Your goal
Rewrite the records starting with the line containing "Where should I" and going on through the line containing "point(489,143)", replacing "Switch" with "Change" and keeping everything else the same. Leave the pictures out of your answer.

Material for the task
================

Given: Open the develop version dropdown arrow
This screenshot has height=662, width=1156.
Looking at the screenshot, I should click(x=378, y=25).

================

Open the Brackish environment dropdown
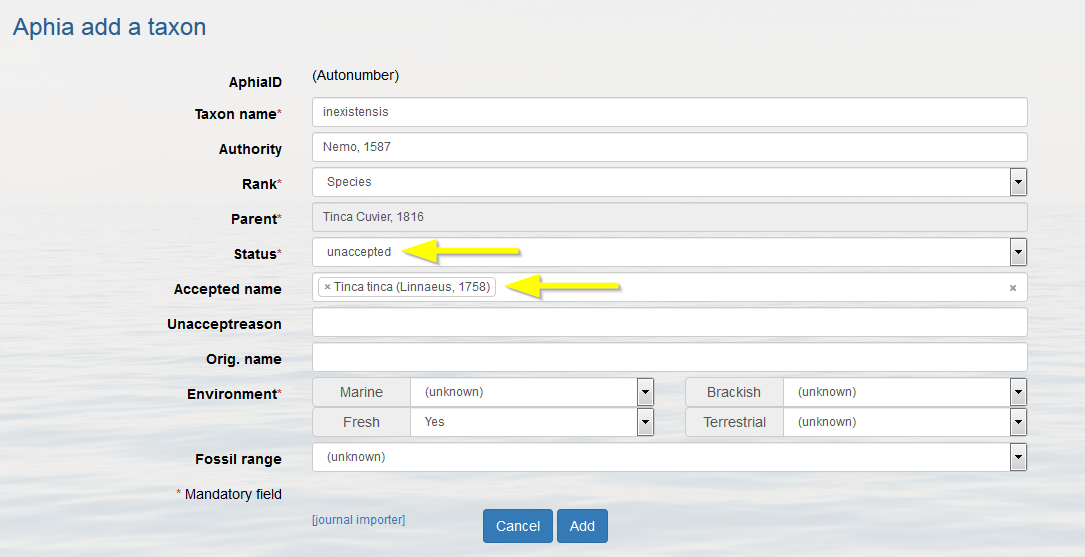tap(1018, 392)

================

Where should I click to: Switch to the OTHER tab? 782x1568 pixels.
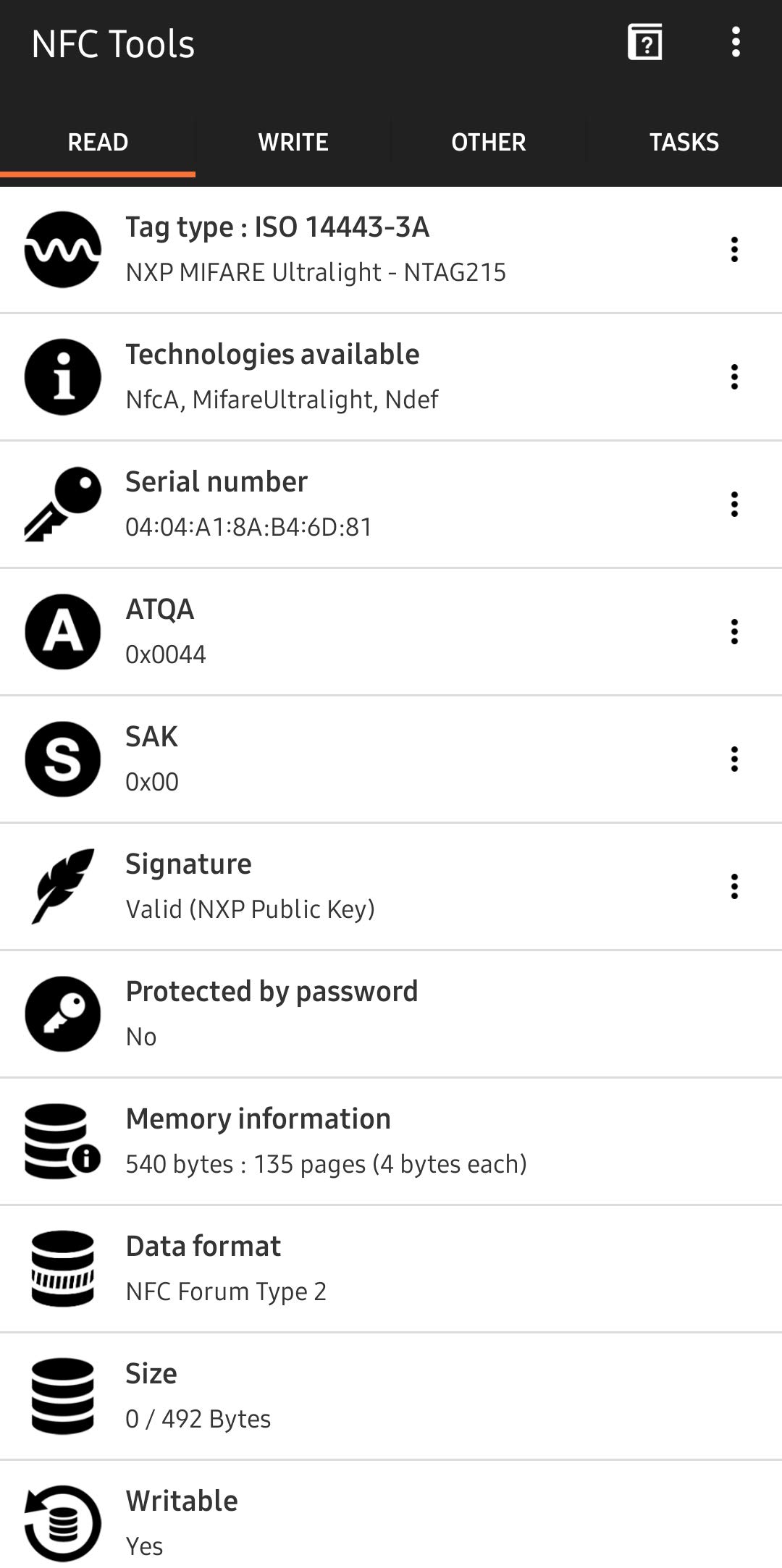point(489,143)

================

Exercise result
Where should I click to: Change to the OTHER tab? 782x1568 pixels.
point(489,143)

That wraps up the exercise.